_Task statement_
What follows is a listing; repeat exactly, and only, its lines from the one holding "Click the 'pr" through the last, leaving any pictures out.

-=-=-=-=-

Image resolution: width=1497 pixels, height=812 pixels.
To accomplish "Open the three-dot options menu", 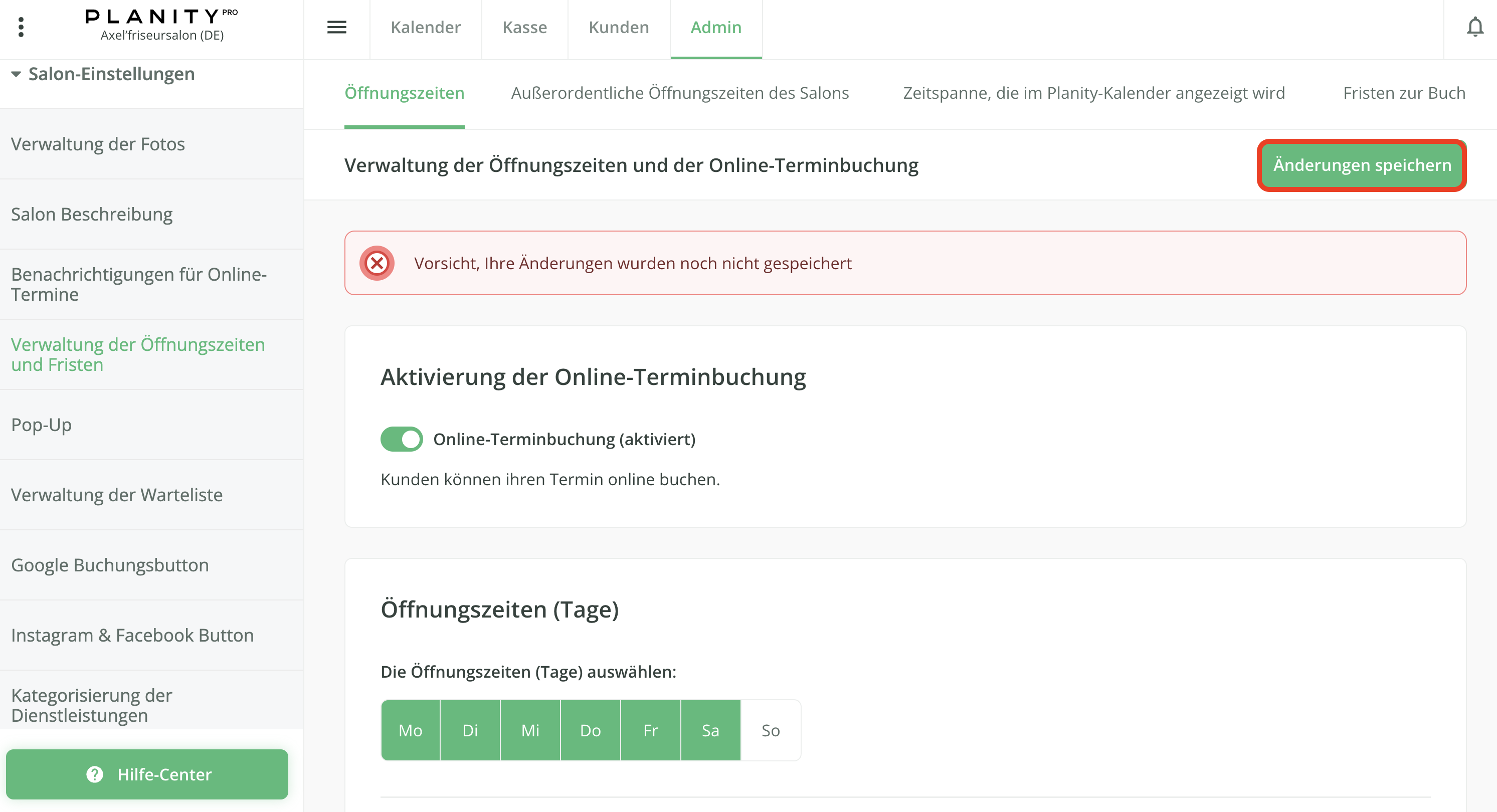I will point(21,27).

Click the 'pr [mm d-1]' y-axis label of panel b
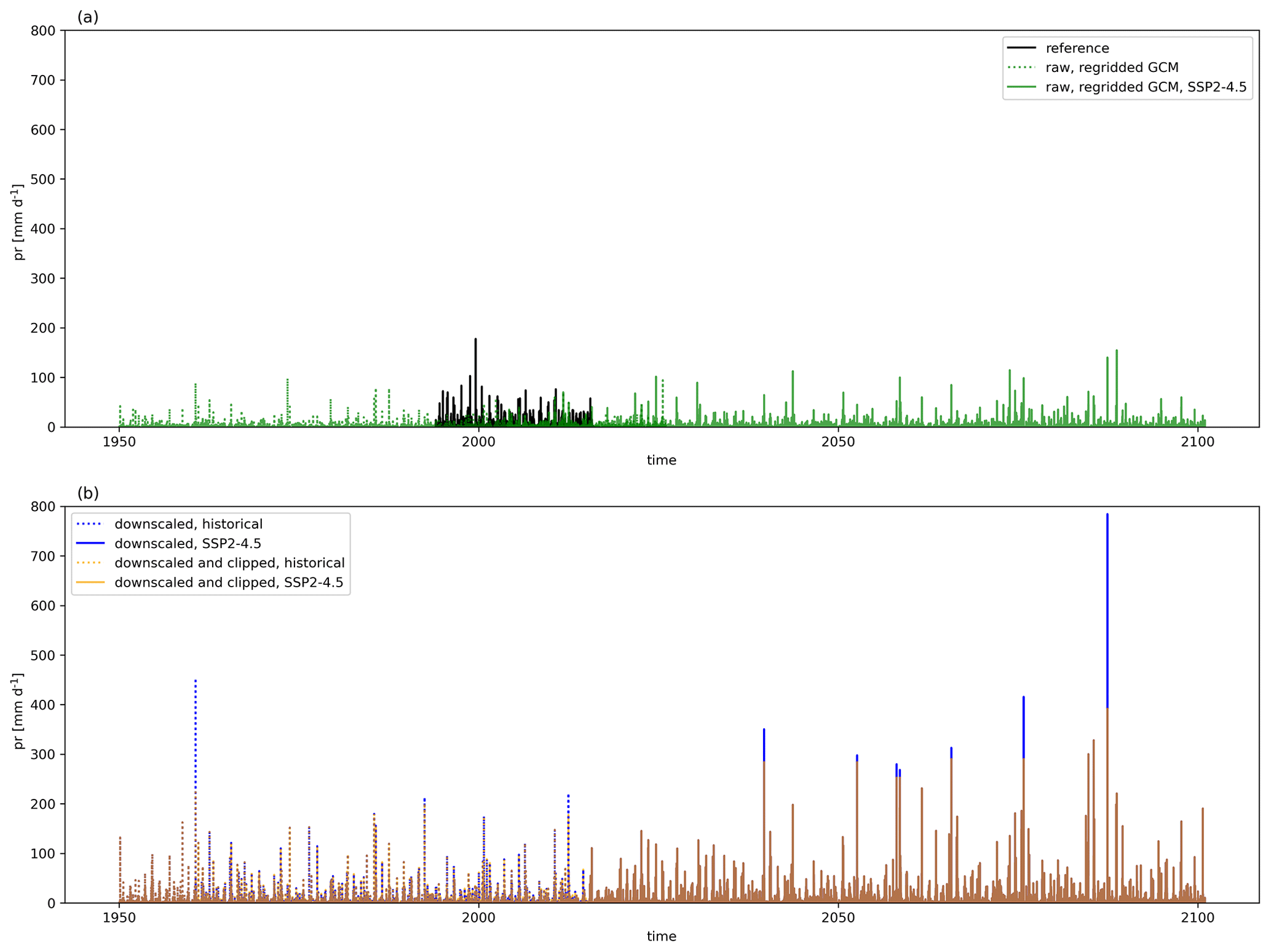[x=18, y=710]
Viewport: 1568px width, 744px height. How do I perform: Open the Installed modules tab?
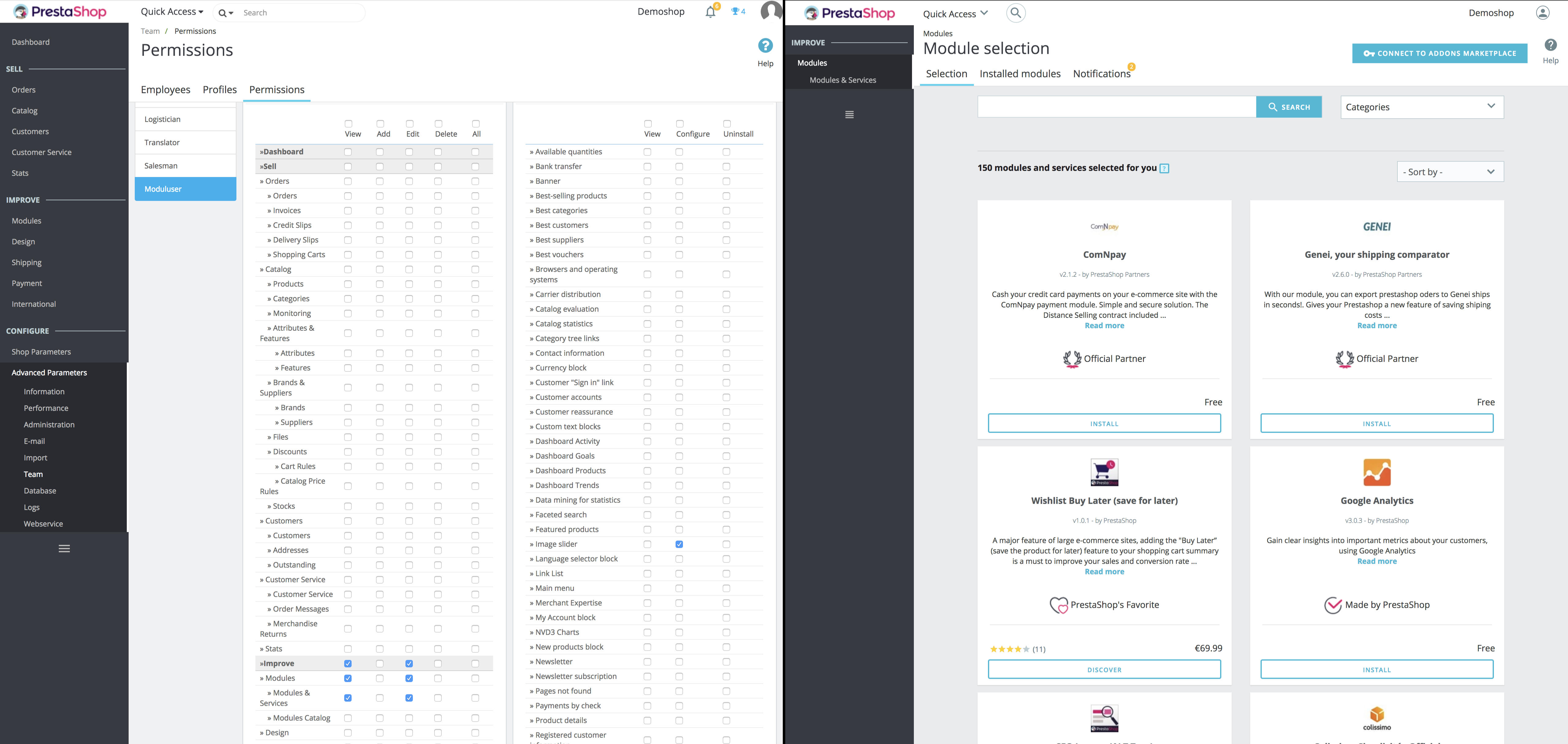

-=-=-=-=-

_Expected output_
Click the 'pr [mm d-1]' y-axis label of panel b
[x=18, y=710]
Viewport: 1568px width, 744px height. How do I perform: Open the Installed modules tab?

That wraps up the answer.